Outside of the CAFE standards, new rules from Washington slowed to a trickle this year, a sign of a White House trying to avoid fights in an election year. Plenty of stalled rules could now return to the agenda at agencies such as the EPA and National Highway Traffic Safety Administration:
-- Car companies have lobbied for the federal government to adopt California rules requiring cleaner fuel, partly because the amount of sulfur in current blends can foul up catalytic converters and partly because they don't want to deal with a patchwork of standards. California's third round of Low Emission Vehicle rules, known as LEV 3, is seen as a model for a new nationwide "Tier 3" standard from the EPA, but the idea has drawn resistance from oil refiners, which have a formidable lobby on Capitol Hill and rarely agree with the Obama administration.
After backing away from the issue this year, Obama's appointees must now decide whether cleaner-burning fuel is important enough for automakers and public health to justify costs on refiners that might add a few cents to the price of a gallon of gasoline.
-- Ordered by a 2008 law to reduce the number of children who die from being backed over by cars, NHTSA proposed a rule that would require new cars to have backup cameras by 2014. Earlier this year, the White House put a hold on the rule to address complaints from automakers.
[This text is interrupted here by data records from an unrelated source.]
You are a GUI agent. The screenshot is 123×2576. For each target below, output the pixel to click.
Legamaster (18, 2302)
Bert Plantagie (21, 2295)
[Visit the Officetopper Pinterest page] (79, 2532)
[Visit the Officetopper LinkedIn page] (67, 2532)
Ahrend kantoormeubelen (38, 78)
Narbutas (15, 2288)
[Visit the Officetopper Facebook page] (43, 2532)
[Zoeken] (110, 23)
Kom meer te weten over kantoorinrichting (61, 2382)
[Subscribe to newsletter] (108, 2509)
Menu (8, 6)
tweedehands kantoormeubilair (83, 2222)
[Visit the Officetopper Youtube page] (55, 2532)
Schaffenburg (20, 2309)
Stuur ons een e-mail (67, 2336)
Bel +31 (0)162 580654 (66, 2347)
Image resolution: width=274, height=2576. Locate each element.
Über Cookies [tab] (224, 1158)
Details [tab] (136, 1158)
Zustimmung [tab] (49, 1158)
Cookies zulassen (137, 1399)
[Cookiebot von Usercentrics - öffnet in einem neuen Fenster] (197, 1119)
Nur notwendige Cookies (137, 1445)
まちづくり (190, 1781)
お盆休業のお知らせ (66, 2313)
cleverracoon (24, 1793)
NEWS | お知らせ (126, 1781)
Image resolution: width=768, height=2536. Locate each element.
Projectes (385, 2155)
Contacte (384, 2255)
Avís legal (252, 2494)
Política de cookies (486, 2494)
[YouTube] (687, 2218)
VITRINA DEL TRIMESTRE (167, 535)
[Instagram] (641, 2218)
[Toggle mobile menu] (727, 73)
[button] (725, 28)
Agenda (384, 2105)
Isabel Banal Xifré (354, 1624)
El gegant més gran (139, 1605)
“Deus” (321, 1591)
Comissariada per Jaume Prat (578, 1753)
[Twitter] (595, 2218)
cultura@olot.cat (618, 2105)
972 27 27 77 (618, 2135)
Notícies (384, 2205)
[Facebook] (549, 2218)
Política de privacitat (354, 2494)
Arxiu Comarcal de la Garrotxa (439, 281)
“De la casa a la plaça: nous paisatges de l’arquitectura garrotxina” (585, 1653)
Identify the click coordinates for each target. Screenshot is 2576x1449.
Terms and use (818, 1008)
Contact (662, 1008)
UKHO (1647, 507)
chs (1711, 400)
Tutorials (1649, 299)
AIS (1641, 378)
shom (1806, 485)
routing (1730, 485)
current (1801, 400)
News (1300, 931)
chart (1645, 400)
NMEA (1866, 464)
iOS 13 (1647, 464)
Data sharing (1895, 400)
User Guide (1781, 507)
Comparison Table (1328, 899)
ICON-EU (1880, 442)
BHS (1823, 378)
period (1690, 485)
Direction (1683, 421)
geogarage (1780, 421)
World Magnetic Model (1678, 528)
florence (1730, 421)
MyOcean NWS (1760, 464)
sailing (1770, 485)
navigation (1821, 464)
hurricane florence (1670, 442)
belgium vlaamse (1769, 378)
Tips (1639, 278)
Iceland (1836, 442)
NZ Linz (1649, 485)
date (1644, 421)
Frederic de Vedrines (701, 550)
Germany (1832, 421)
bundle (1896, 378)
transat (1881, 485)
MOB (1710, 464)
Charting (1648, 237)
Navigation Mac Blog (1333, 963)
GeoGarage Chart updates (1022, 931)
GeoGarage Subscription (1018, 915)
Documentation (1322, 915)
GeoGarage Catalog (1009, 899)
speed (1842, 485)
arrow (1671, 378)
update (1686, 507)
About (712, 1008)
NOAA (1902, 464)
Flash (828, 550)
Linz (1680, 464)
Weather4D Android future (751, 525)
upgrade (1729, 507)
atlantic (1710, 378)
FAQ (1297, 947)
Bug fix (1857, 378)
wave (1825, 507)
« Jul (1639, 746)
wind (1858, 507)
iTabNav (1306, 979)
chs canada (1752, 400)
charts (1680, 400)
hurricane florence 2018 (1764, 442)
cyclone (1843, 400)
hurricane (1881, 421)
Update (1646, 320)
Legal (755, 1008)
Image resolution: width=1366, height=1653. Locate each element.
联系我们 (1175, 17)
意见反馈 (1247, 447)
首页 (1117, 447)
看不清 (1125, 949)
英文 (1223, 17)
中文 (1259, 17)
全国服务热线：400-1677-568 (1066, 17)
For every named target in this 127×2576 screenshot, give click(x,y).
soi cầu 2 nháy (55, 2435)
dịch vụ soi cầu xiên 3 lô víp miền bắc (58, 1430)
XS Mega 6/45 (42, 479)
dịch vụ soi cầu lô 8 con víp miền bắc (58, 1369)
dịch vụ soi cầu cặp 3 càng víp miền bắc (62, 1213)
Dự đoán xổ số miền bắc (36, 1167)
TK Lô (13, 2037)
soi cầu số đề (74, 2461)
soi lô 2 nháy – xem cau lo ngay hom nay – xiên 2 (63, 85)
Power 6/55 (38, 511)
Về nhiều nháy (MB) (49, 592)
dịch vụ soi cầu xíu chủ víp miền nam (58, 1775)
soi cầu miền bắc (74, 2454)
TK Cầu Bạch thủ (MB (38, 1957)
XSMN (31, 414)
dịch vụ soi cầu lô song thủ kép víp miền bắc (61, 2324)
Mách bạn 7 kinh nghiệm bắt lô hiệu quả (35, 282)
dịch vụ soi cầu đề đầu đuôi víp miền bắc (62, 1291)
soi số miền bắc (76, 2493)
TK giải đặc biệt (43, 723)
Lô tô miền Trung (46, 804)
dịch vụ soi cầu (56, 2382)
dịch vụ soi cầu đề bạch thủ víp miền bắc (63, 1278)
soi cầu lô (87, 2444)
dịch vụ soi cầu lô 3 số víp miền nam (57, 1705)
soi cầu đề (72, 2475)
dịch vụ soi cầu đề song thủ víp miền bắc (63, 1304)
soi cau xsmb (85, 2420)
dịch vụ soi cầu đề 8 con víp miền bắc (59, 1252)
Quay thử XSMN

Backup cameras would add $58 to $203 to the cost of a new car or truck, depending on whether the vehicle already has a video display, NHTSA says.
Officials from the Alliance of Automobile Manufacturers told White House officials during a meeting last December that the change would cost too much, at $11 million for each of the 200 to 240 lives saved. Obama's appointees will need to decide how to weigh the added costs against safety, and their decision will have a major effect on the fast-growing market for navigation and video displays.
-- Obama's appointees to the National Labor Relations Board likely will continue to press for rules that further the interests of unions. Obama himself has backed a "card check" bill in Congress that would abolish the secret ballot that makes it harder for unions to organize workers. The effort has stalled so far, but Richard Trumka, the president of the labor union AFL-CIO, recently told The Atlantic that he expects Obama's favored provisions to become law during a second Obama term despite hurdles in Congress.